§ TASK REQUIREMENTS:
The span to repeat in the listing below runs from the line containing "Task: Select the date cell 2025/5/19" to the line containing "Viewport: 1568px width, 467px height.", inclusive. Repeat it exactly, and only it.
━━ PROVIDED DATA
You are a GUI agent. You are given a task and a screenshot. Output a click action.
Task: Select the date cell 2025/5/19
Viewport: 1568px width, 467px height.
━━━━
━━ PROVIDED DATA
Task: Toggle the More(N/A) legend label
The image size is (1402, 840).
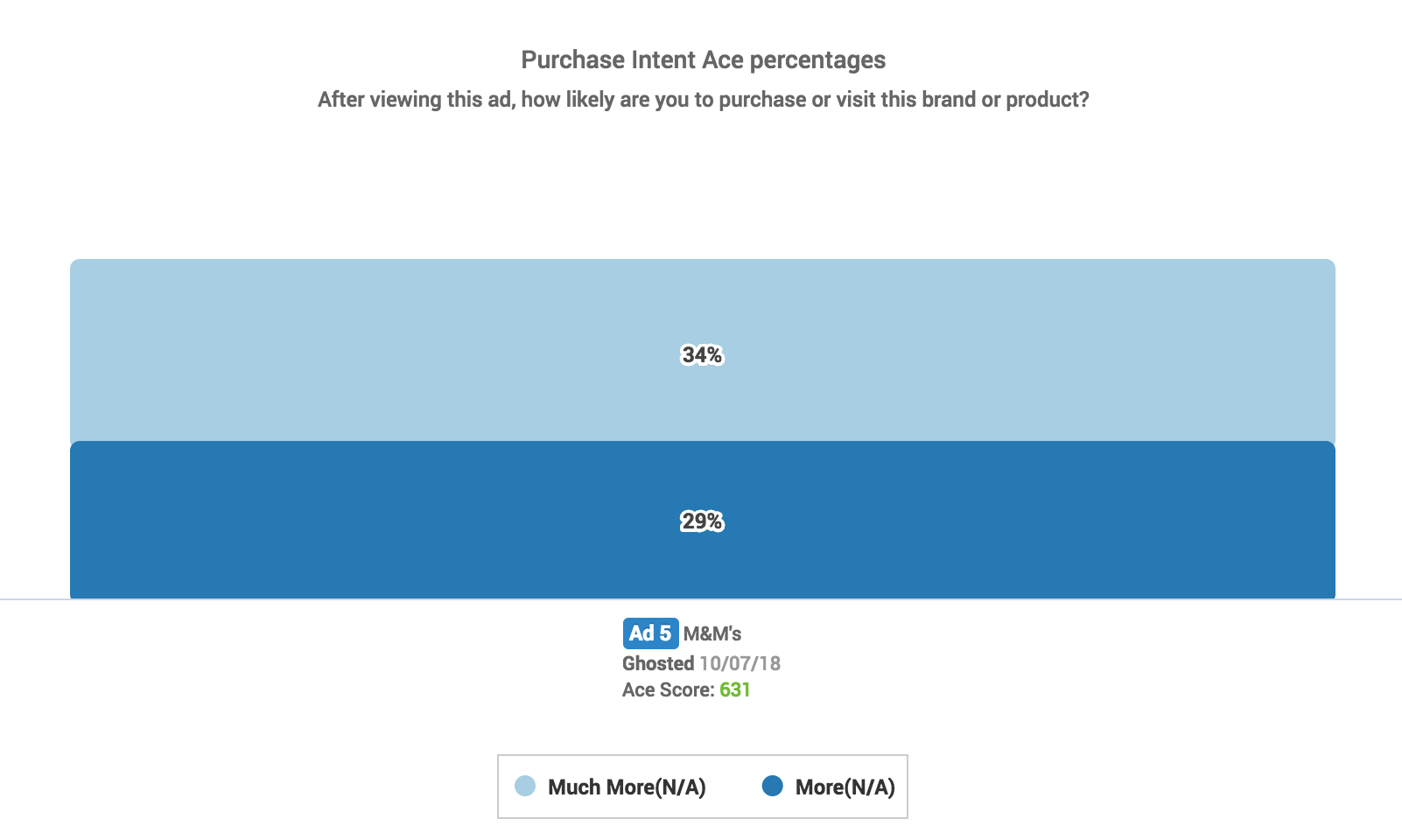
━━━━
━━ PROVIDED DATA
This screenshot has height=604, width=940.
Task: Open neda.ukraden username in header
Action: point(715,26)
━━━━
§ EXERCISE RESULT:
Task: Select the date cell 2025/5/19
Viewport: 1568px width, 467px height.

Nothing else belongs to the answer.